Ketua Senat UIN Salatiga, Imam Sutomo, memimpin Sidang Senat Terbuka. (Sumber Foto: Faiz/DinamikA)
klikdinamika.com– Universitas Islam Negeri (UIN) Salatiga kembali mengukuhkan guru besar dalam bidang Ilmu Pendidikan Islam. Direktur Pasca Sarjana, Miftahuddin, dikukuhkan sebagai guru besar dalam bidang tersebut melalui Sidang Senat Terbuka yang digelar di Auditorium Prof. Dr. H. Achmadi, Rabu (6/3/2024).
Adapun pengangkatan Miftahuddin sebagai guru besar, ditetapkan melalui Keputusan Menteri Agama (KMA) Nomor 116206/B.II/3/2023 tentang Kenaikan Jabatan Akademik/Fungsional Dosen di UIN Salatiga.
“Prof. Dr. Miftahuddin, M.Ag, terhitung mulai tanggal 1 September 2023, dinaikkan jabatannya menjadi profesor dalam bidang Ilmu Pendidikan Islam, dengan angka kredit sebesar 877,” ucap Muh. Saerozi, Wakil Rektor I Bidang Akademik dan Kelembagaan, saat membacakan KMA itu.
Acara pengukuhan itu sekaligus menandai bertambahnya jumlah guru besar di UIN Salatiga menjadi 20.
Dalam acara itu, Miftahuddin menyampaikan pidato pengukuhan berjudul “Islamisasi Sains, Saintifikasi Islam, atau Sains Islam?

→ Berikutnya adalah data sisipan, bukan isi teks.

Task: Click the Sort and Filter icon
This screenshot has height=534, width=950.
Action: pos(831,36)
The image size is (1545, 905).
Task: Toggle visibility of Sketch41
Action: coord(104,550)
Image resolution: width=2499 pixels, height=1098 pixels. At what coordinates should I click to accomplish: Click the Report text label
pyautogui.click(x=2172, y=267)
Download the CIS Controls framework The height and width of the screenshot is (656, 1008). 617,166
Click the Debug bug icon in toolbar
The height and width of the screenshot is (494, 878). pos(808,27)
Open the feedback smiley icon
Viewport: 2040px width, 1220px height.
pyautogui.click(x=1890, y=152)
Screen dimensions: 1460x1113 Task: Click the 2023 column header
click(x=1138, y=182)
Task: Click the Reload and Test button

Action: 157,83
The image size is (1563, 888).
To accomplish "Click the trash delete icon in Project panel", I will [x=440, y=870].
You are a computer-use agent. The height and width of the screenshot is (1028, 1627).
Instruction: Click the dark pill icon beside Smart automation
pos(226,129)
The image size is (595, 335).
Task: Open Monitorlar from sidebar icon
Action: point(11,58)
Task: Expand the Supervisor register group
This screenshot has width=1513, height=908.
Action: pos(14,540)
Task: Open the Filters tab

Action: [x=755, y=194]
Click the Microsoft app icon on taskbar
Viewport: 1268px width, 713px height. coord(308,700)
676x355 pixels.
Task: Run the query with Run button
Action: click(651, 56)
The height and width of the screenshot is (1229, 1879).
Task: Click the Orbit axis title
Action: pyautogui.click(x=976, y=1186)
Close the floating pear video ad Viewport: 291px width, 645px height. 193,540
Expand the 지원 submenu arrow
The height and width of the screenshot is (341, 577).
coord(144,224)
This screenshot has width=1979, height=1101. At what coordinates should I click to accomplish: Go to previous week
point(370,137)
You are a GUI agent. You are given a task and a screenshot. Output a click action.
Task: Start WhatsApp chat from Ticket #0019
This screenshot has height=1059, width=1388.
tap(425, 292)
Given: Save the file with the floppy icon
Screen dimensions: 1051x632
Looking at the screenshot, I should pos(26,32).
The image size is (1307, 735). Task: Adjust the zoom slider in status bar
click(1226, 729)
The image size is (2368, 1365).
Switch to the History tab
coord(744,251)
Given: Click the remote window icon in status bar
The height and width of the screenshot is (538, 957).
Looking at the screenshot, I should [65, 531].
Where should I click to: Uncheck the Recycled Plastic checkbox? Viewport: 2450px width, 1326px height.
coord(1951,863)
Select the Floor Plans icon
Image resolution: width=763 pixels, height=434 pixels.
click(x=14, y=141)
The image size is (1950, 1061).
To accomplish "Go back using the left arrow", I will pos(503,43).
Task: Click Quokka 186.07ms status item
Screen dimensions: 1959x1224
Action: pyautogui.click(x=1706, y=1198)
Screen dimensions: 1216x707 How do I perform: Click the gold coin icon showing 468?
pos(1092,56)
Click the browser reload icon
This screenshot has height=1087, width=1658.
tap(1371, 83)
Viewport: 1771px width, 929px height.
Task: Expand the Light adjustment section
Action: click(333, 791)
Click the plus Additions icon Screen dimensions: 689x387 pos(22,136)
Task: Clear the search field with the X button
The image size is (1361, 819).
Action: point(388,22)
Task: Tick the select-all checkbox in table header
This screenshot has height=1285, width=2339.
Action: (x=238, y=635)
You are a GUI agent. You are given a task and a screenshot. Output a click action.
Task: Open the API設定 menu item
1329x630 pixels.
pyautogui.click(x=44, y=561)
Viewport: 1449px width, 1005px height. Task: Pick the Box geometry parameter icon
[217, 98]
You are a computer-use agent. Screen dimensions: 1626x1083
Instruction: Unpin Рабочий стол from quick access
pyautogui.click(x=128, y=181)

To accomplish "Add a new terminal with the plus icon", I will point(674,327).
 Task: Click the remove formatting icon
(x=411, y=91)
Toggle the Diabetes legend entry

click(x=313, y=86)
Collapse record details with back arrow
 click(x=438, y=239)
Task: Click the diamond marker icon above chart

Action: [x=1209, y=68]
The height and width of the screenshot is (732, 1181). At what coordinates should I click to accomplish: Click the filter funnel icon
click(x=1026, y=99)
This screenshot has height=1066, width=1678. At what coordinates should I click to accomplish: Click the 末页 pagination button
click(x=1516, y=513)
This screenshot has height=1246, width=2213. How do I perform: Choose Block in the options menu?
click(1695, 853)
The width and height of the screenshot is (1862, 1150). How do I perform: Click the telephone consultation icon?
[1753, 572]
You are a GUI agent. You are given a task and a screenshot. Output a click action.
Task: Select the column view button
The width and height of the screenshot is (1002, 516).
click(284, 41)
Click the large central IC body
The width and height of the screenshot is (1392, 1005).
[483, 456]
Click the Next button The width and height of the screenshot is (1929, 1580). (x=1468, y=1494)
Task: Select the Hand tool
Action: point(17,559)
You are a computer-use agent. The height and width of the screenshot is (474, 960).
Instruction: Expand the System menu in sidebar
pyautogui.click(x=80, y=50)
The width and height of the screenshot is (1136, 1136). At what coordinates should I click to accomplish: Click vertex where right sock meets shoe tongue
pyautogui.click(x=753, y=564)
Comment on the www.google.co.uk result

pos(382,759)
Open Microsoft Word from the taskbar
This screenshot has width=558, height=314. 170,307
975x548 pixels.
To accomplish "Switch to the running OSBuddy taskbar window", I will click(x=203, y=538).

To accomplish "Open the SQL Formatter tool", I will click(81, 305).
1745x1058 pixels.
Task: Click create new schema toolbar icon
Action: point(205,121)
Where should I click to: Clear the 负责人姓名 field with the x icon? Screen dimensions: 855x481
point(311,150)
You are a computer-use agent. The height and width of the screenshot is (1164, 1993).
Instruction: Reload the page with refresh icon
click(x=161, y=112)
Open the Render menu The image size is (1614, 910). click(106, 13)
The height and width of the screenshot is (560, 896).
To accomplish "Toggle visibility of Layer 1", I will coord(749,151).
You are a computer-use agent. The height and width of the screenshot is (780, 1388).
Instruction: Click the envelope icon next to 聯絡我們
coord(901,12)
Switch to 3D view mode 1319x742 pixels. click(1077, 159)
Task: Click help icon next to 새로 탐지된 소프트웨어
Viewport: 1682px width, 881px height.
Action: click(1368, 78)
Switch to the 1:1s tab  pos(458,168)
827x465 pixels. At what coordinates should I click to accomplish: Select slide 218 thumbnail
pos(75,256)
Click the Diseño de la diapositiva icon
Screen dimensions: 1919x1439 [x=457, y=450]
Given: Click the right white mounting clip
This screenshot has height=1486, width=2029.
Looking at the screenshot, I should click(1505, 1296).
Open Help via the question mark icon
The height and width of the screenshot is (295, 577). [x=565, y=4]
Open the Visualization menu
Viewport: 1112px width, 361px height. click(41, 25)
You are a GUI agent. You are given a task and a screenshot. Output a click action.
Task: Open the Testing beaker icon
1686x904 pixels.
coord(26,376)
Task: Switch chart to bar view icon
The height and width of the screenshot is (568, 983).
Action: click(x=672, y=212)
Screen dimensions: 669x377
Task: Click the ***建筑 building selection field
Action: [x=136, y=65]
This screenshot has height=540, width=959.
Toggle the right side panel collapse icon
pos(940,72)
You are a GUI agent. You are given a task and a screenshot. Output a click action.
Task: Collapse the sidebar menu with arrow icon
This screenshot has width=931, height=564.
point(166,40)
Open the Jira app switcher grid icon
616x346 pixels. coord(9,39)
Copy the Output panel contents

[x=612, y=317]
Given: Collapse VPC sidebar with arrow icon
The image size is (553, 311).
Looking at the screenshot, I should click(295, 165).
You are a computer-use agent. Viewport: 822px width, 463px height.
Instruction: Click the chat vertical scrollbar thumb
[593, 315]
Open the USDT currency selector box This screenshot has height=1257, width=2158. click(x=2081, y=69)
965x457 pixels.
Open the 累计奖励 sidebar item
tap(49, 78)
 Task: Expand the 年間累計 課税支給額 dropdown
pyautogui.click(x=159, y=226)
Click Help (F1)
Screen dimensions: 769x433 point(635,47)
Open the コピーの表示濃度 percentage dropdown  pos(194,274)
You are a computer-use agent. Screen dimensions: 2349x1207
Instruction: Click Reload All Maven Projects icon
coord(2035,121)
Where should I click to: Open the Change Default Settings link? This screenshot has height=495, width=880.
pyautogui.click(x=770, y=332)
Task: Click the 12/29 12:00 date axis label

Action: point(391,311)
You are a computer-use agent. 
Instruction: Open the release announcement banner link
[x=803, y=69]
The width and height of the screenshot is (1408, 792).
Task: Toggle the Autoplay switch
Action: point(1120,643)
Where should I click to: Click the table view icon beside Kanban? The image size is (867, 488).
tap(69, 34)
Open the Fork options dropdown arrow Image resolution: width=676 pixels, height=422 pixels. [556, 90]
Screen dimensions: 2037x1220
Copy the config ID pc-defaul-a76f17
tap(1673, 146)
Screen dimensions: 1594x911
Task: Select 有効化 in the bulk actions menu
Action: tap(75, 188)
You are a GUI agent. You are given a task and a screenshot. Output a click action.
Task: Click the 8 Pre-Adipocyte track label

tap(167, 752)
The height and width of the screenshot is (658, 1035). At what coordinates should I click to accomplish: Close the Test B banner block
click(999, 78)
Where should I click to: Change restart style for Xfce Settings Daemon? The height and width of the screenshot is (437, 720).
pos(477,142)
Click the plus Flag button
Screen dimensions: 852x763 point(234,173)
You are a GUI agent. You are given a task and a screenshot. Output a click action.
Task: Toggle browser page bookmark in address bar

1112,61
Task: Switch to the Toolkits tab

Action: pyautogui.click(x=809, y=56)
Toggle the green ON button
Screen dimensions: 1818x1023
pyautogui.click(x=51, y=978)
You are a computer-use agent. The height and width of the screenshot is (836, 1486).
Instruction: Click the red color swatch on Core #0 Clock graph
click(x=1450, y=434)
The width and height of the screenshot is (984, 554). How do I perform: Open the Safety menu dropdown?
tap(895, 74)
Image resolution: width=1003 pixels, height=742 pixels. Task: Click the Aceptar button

Pilihan Paradigma Integrasi Keilmuan UIN Salatiga”. Dia menyampaikan konsep integrasi antara sains dan ilmu agama islam, dalam paradigma integrasi dialogis, yang menjadi concern-nya dalam 10 tahun ini.
“Alih bentuk (dari STAIN/IAIN ke UIN), tanpa integrasi ilmu, adalah sesuatu yang absurd. Cukup IAIN untuk ilmi agama, cukup universitas umum untuk ilmu umum (sains). Harus ada integrasi antara sains dan ilmu agama Islam,” ucapnya.
Dia juga mengakui bahwa gagasannya tersebut merupakan sebagian kecil dari gagasan para pemikir muslim sebelumnya.
“Apa yang saya sampaikan di sini, hanya ranting kecil dari dahan dan pohon besar, atas apa yang sudah diteorisasikan dan disuarakan secara lantang oleh para Moslem Schoolars terdahulu,” ujarnya.
“Misalnya, Fazlur Rahman dengan teori Double Movement-nya, Muhammad Arkoun dengan teori Korpus Terbuka-nya, Mukti Ali dengan ilmiah cumdoktrinalnya, Harun Nasution dengan rasionalisasi ilmu-ilmu keislamannya, Nurcholish Madjid dengan Islam kemodernannya, Abdurrahman Wahid dengan pribumisasi Islam, Qodri Azizi dengan humanisasi ilmu-ilmu keislamannya, Amin Abdullah dengan integrasi interkoneksi triadiknya, Azyumardi Azra dengan integrasi ilmu-ilmu keislaman, dan masih banyak lagi,” paparnya.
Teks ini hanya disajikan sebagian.